Ouverture de "Monsieur 342"
Ouvrir une voie c'est toujours une petite aventure.
La ligne repérée lors de la précédente escalade sur cette belle falaise des Vuardes me titillait bien le cerveau: le rocher était beau, il semblait y avoir un itinéraire direct, mais il y aurait du boulot ... Aussi proposais-je à JeanSé de m'accompagner dans ce "chantier". Après avoir placé des corde fixes pour descendre le long de la paroi nous acquîmes la certitude qu'il y avait bien la possibilité d'une escalade de qualité.

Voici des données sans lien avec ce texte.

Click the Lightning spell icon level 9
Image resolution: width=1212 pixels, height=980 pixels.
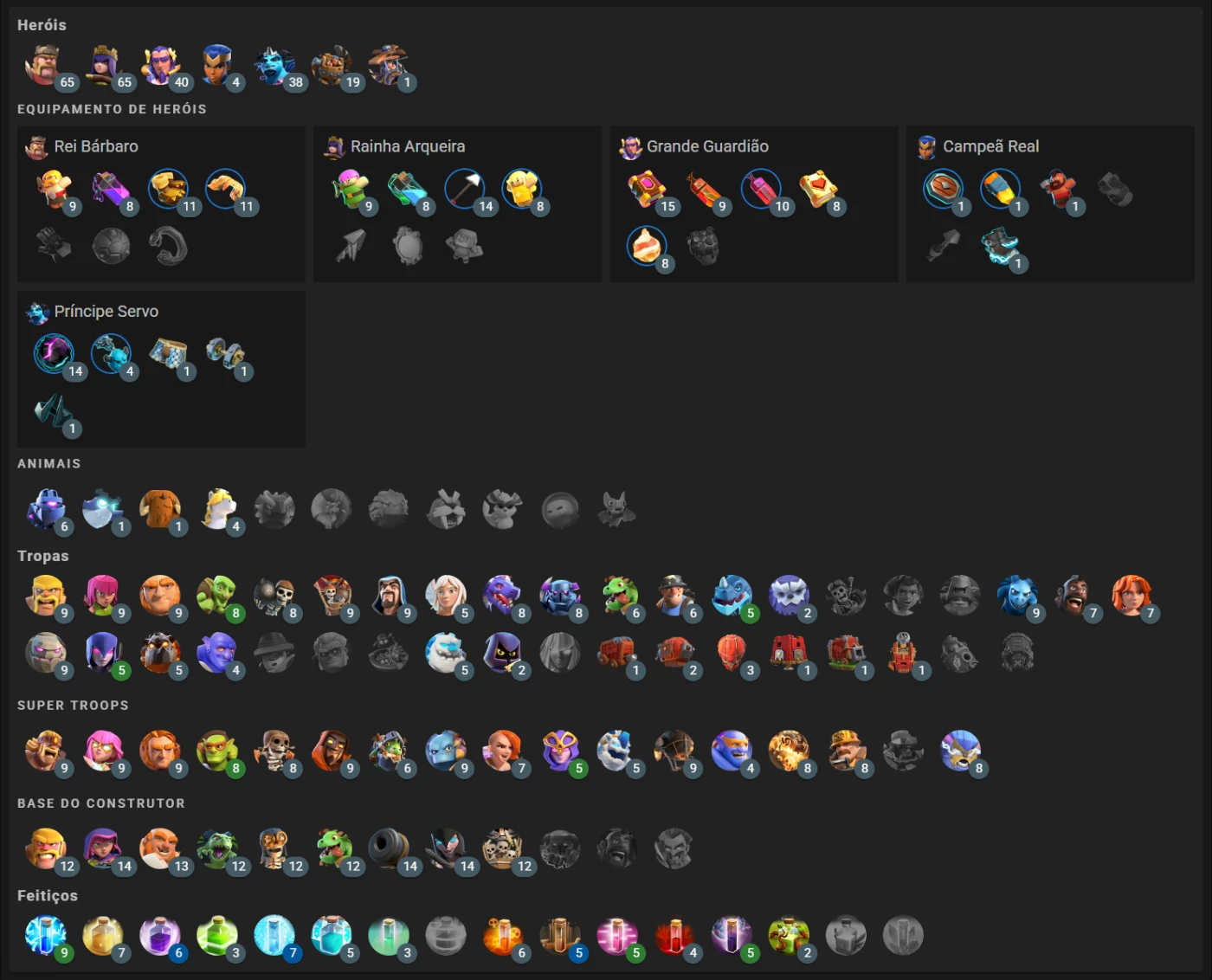(x=46, y=936)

Nous nous lançons donc à l'assaut, remontant, la perceuse entre les dents, au plus près de la corde qui nous sert de fil rouge dans cet océan vertical.
Le rituel est simple: anticiper sur le prochain point de protection à placer, décortiquer la séquence de grimpe, se suspendre sur un "crochet", forer un trou (en gardant un oeil sur le dit crochet !) puis placer le spit. Facile à dire....un peu plus long à réaliser.
Finalement nous butons sous un verrou : à droite? , à gauche ?: il nous faudra remonter sur la corde et nous balancer de part et d'autre dans l'air des Vuardes avant de trouver la faille :
Une fissure dans un toit nous ouvre la porte d'un magnifique dièdre. En son centre un tronc d'arbre pourra nous accueillir commodément: un trône perché en plein gaz.
En milieu de semaine nous nous rendons à Chamonix, une cérémonie y rend hommage à René Desmaison. Tout en écoutant les témoignages de ses anciens compagnons de cordée, nous évoquons , avec d'autres, les exploits de ce grand homme. Au même titre que Walter Bonatti, cette figure mythique a imprégné la jeunesse de toute une génération d'alpinistes et montagnards . Son célèbre récit 342 Heures dans les Grandes Jorasses" nous a tenu en haleine; Une volonté farouche, l'engagement extrême, la soif d'aller jusqu'au bout mais aussi une sensibilité, à fleur de peau, se dégageant de ces lignes ont , en leur temps , fortifié notre envie de vivre la montagne. Il est évident que,aujourd'hui encore, nous avons la chance de partager cette vision magnifique qu'il a su léguer .
Quelques temps plus tard nous reprenons l'ascension, Gérôme vient gentiment nous prêter la main pour terminer.
De gouttes d'eau en dièdre bouché, de dalle raide en bombé bleuté, patiemment, nous poursuivons à trois cette errance verticale. Les
dos sont fourbus, les cuissent rougissent à force d'heures suspendues
dans les baudriers, des petites douleurs apparaissent dans toutes le
jointures.... 6 jours pendus dans les baudriers , nous sommes loin de ces 342 heures accroché à une austère face nord. La ténacité et la force exceptionnelle de Desmaison alimentent nos conversations.
De temps à autre, loin en bas, la forêt résonne du fracas d'un bloc que nous arrachons à la montagne. Le nettoyage est long: du marteau on passe à la brosse puis à la brosse à dent. Mais la bonne humeur, les rires et l'amitié sont toujours présents !!, ils font également partie de cet héritage.
Enfin un soir nous gravissons les dernières longueurs tandis que, dans l'obscurité naissante, clignotent déjà les lumières de Magland. Soudain un vrombissement emplit l'air...chacun baisse la tête..pierre ? Non , ce sont des base jumpers: ils semblent vouloir nous offrir un véritable spectacle ! . Durant un quart d'heure ces missiles humains vont sillonner l'air du soir, de leurs gracieuses arabesques du vide, saluant ainsi notre renaissance au monde horizontal . Sans nous être concerté une évidence se dégage et "Monsieur 342 " s'impose, simplement.